Kino

Vertrauensstelle Themis legt erste Evaluationsdaten vor

Seitdem die Vertrauensstelle gegen sexuelle Belästigung und Gewalt in der Film-, Fernseh- und Theaterbranche (Themis) im Oktober 2018 ihre Arbeit aufgenommen hat, sind ihr 255 Fälle von sexueller Belästigung am Arbeitsplatz gemeldet worden.

18.04.2020 11:00 • von Jochen Müller

Seitdem die Vertrauensstelle gegen sexuelle Belästigung und Gewalt in der Film-, Fernseh- und Theaterbranche (Themis) im Oktober 2018 ihre Arbeit aufgenommen hat, sind ihr 255 Fälle von sexueller Belästigung am Arbeitsplatz gemeldet worden (Stand: 31. März 2020). Wie Themis jetzt mitteilt, sei die Mehrzahl der Fälle verbale oder non-verbale Belästigungen, zu denen nach dem Allgemeinen Gleichbehandlungsgesetz (AGC) auch dauerhafte sexualisierte Anmachen, Beleidigungen mit sexuellem Inhalt, taxierende Blicke, zweideutige Gesten oder Posen, sexistische Bilder am Arbeitsplatz oder auch Androhungen beruflicher Nachteile bei sexueller Verweigerung gehören, gewesen. Bei etwa 40 Prozent der Fälle sei es um körperliche sexuelle Belästigung bis hin zur Vergewaltigung gegangen.
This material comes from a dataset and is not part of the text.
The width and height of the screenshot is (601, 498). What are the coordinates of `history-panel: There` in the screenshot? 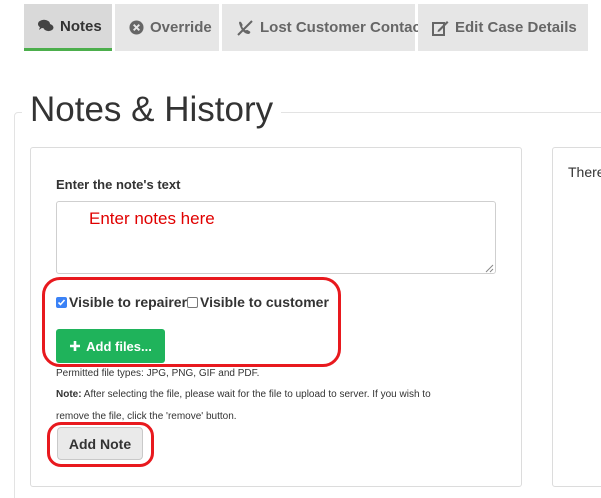 It's located at (576, 317).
Die aktuelle Evaluation der Arbeit von Themis bestätigt auch, dass überwiegend Frauen von sexueller Belästigung und Gewalt betroffen sind; der Anteil der gemeldeten Übergriffe an Frauen liegt bei 85 Prozent. Die Übergriffe gingen den vorgelegten Zahlen zufolge so gut wie alle von Männern sowie zu annähernd 80 Prozent von Vorgesetzten oder höhergestellten Personen aus.

Die meisten der gemeldeten Fälle lagen nicht länger als zwei Jahre zurück, nur vereinzelt wurden Fälle gemeldet, die über fünf Jahre zurücklagen.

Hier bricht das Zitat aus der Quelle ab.